◆ **LISTED RECORDS**
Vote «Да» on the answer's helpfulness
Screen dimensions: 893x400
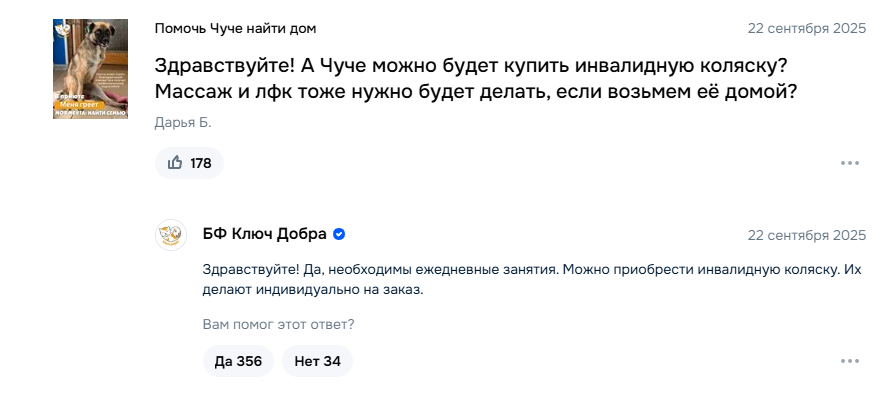(x=238, y=361)
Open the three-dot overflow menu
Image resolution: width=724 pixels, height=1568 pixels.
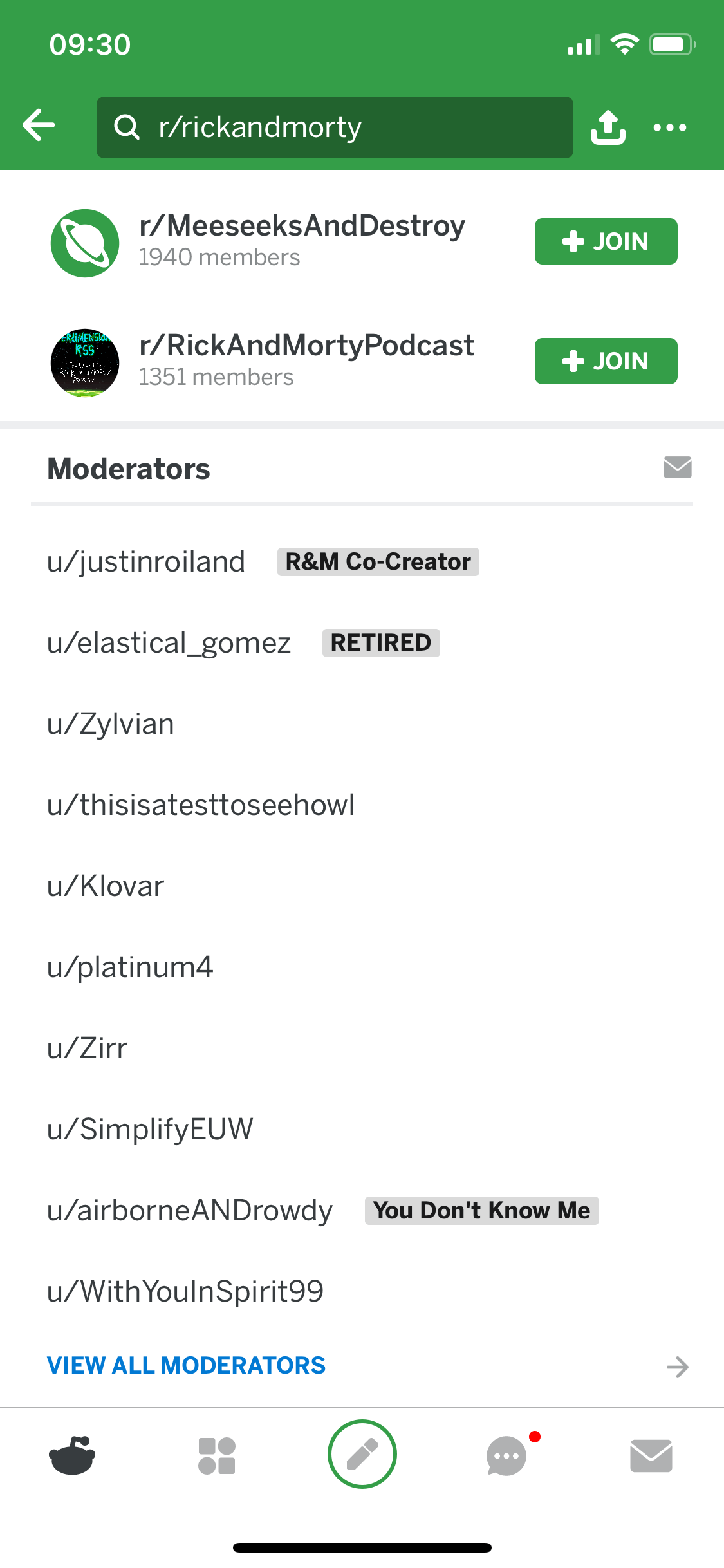click(669, 127)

◆ **WHAT TO DO**
Write out the entries word for word. Skip the pictures.

◆ **RESPONSE BOX**
Vote «Да» on the answer's helpfulness
Screen dimensions: 893x400
(x=238, y=361)
Open the three-dot overflow menu
Image resolution: width=724 pixels, height=1568 pixels.
click(669, 127)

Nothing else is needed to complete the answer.